XXXV. RELIEFS OF THE BORO BUDOOR
(C. Nieuwenhuis.)
The work of restoration, started with excavations and the removal of heaps of accumulated debris, has led to important discoveries, also in relation to the dagob. Among shattered naga-gargoyles, antefixes, carved detail of every description, fragments have been found of a triple payoong, an ornament in the form of a sunshade which capped it; of a statuette supposed to have adorned its second storey, the upper compartment of the cella. To quote from Major van Erp’s last published report,[158] the excavations shed new light on the design of some minor parts of the building, the decoration, e.g., of the lowest three staircases on each of the four sides; notwithstanding the existing drawings, the kala-makara motive seems to have entered into the ornament of the entrance gate in the principal outer wall; the design of the balustrade which enclosed the platform of the temple and disappeared altogether, has been determined and a portion of it will be rebuilt to show how things must have looked; slabs belonging to the different series of bas-reliefs, mostly of the jataka variety, have been unearthed or detected in neighbouring kampongs. Especial care is taken to retrieve those missing from the upper tier in the first gallery: if the recovered reliefs are not always complete, the recognisable principal figure explains generally the idea which the sculptor intended to convey, with sufficient clearness to be grasped by the trained archaeologist. And as to the rest of the detached pieces of architectural value, dug up or otherwise revealed to the searching eye, the symmetric unity of the Boro Budoor is such that place and position of each component part, however subordinate in the mighty fabric, are easily ascertained. Every new find discloses new excellence, so far undreamt of, in the constructive ability of the master-builder whose illuminated brain conceived the idea of this temple wherein he wrote the history of a religion,
Whose goodly workmanship far past all other,
That ever were on earth, all were they set together.
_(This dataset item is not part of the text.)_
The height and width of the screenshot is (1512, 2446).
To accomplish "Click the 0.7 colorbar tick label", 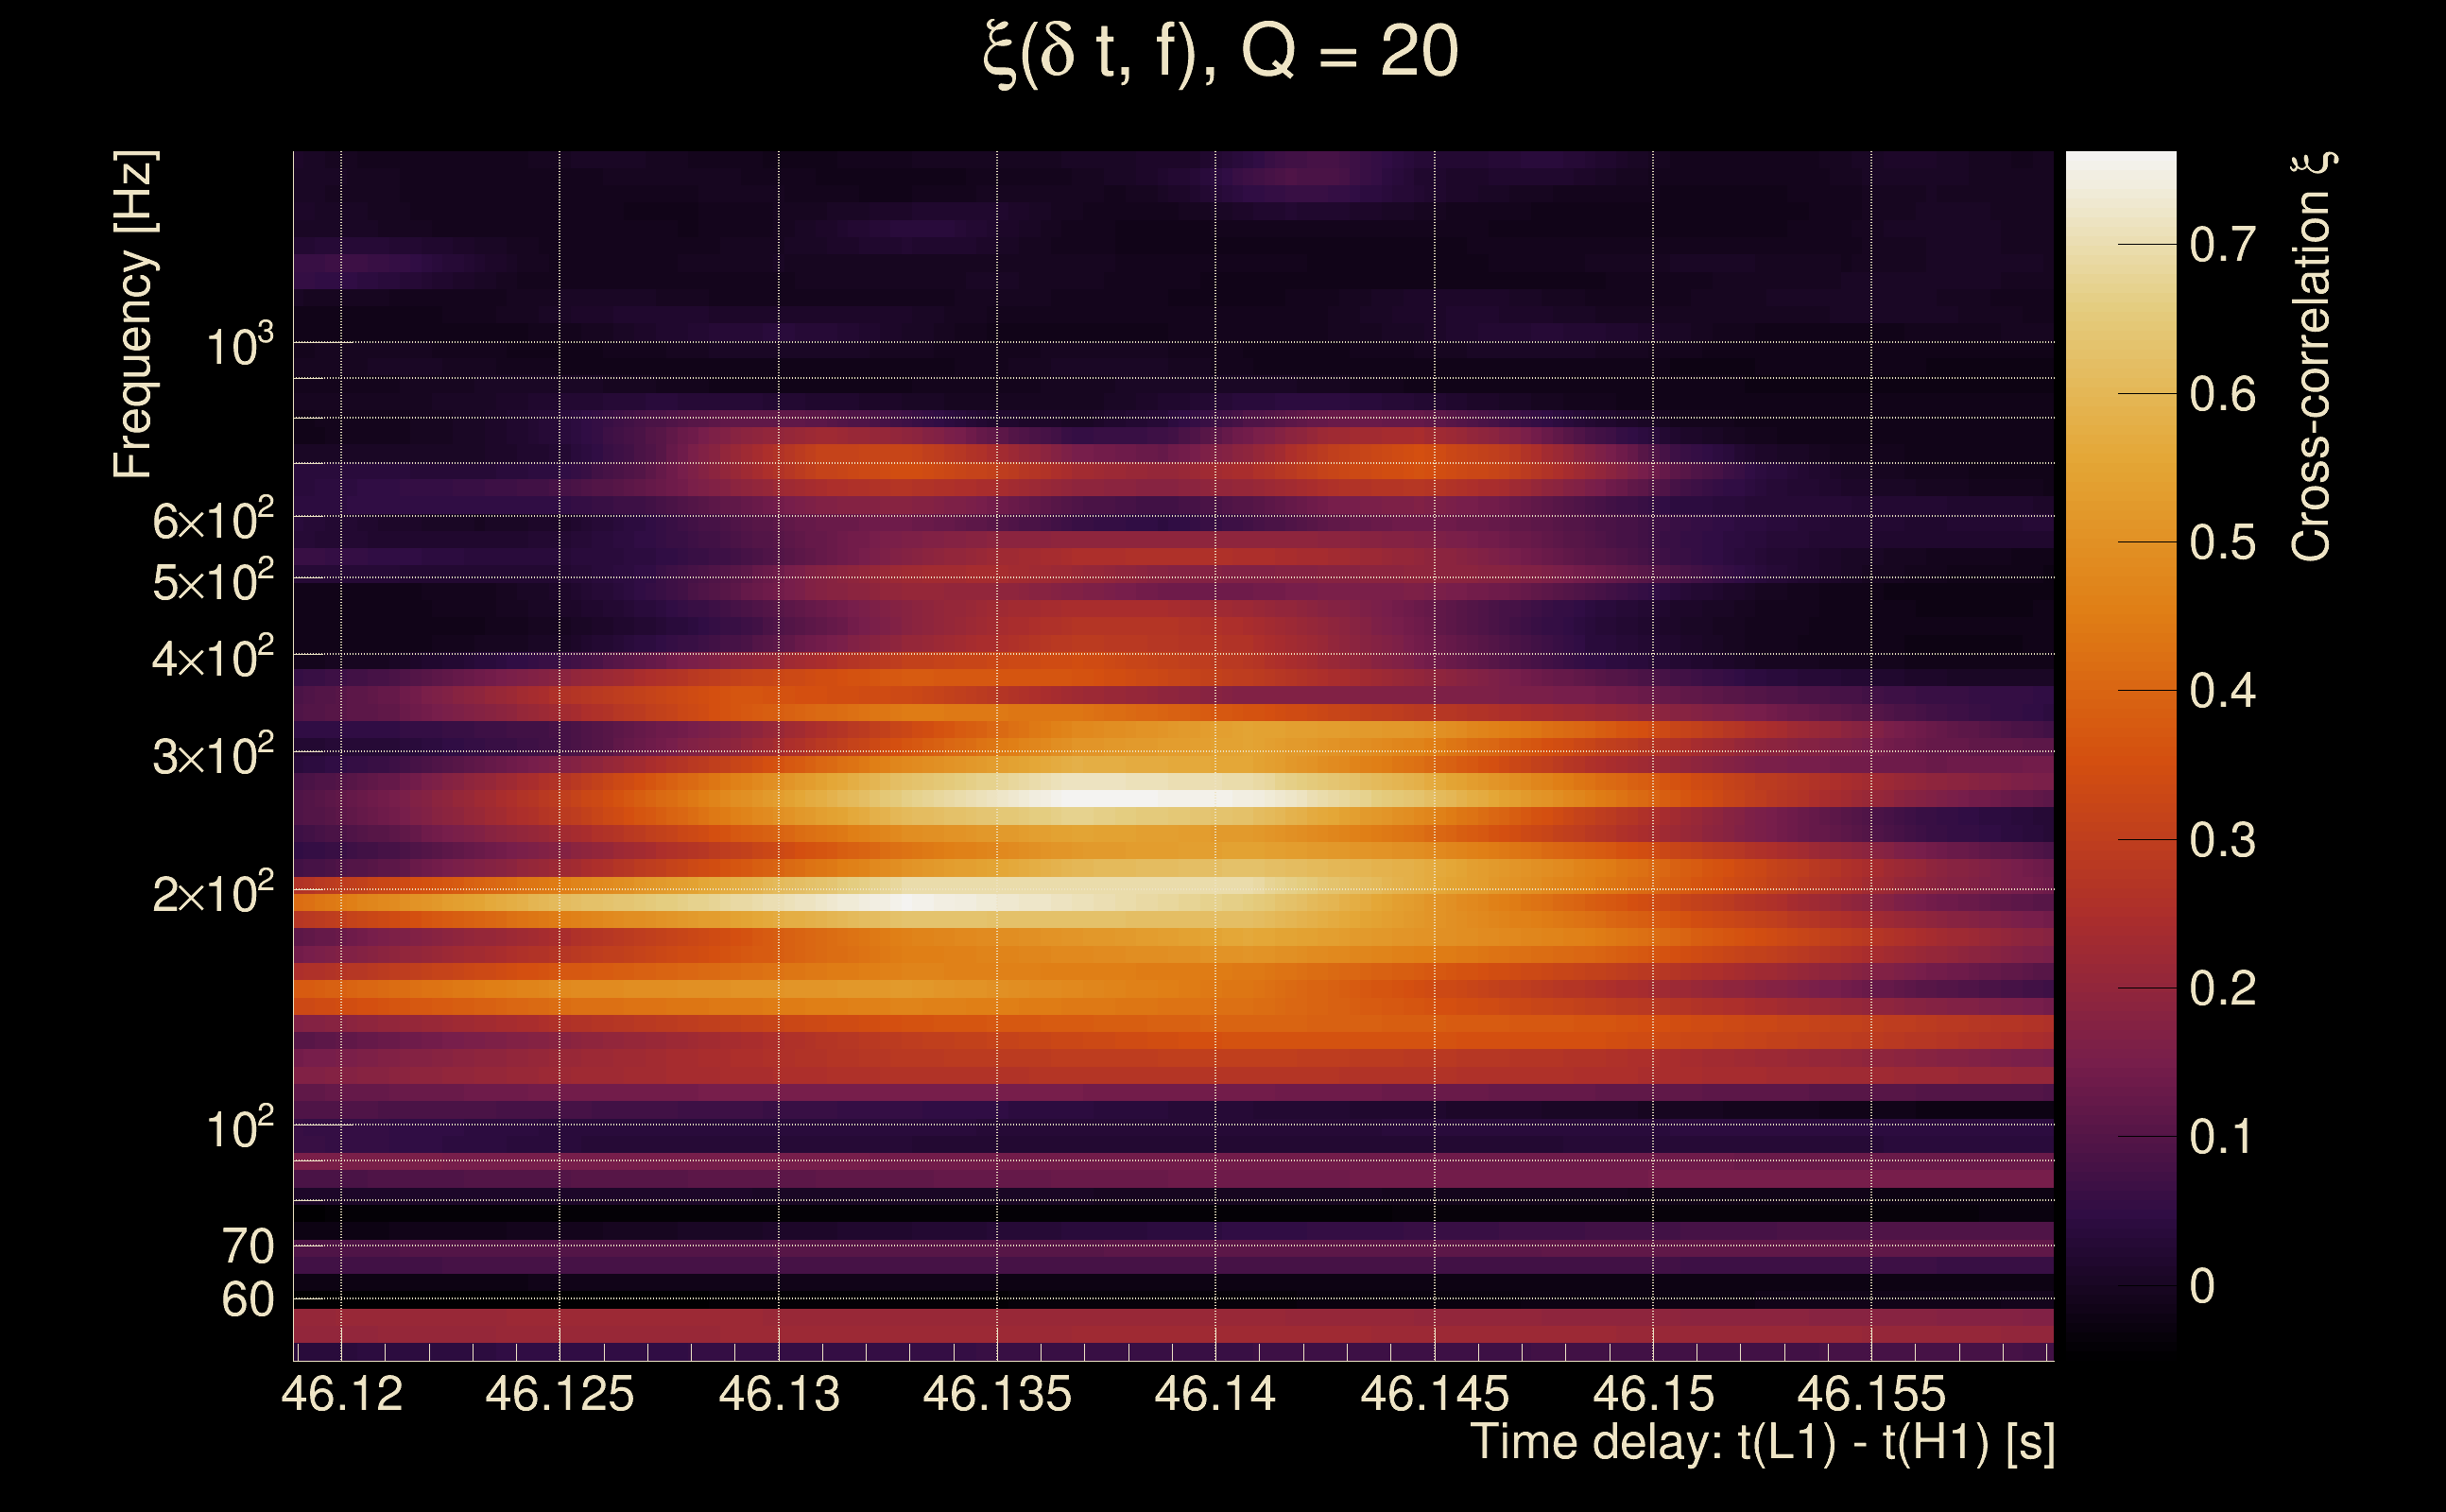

XXXVI. ASCENDING THE BORO BUDOOR
(Cephas Sr.)
His name is unknown, though native fancy, descrying his likeness in the profile of the Minoreh mountains, a fine conceit worthy of his genius, has baptised him Kiahi Guna Darma. Another tradition calls him Kiahi Oondagi and makes him chisel the statue which, up to the time of the late King of Siam’s visit in 1896, stood near the pasangrahan, facing a damaged Amitabha and seemingly heartening the diminishing ranks of the lions mounting guard. It had been brought thither from a place known as Topog, about a mile distant, and was certainly a portrait-statue, beautifully cut and with its extraordinarily clever features a rare work of art. The story goes that, like Busketus, the architect (with Rainaldus) of the Duomo at Pisa, his dearest wish was to have his remains carried to rest under the stones of the edifice he had raised to the honour of the unseen; that, baffled in his hopes and reincarnated after his death because of some venial offence which made him fail in attaining the Nirvana too, he fashioned this effigy to be set up at the entrance of his magnum opus, anticipating an idea of the equally nameless artist who put the Byzantine stamp on San Marco in Venice. It is an additional proof of the late King Chulalongkorn’s discrimination in favour of the very best that, making the permitted choice, his Majesty included Kiahi Oondagi, but O! the official cringing and the little piety shown to the memory of the illustrious labourer who wrought this wonderful monument.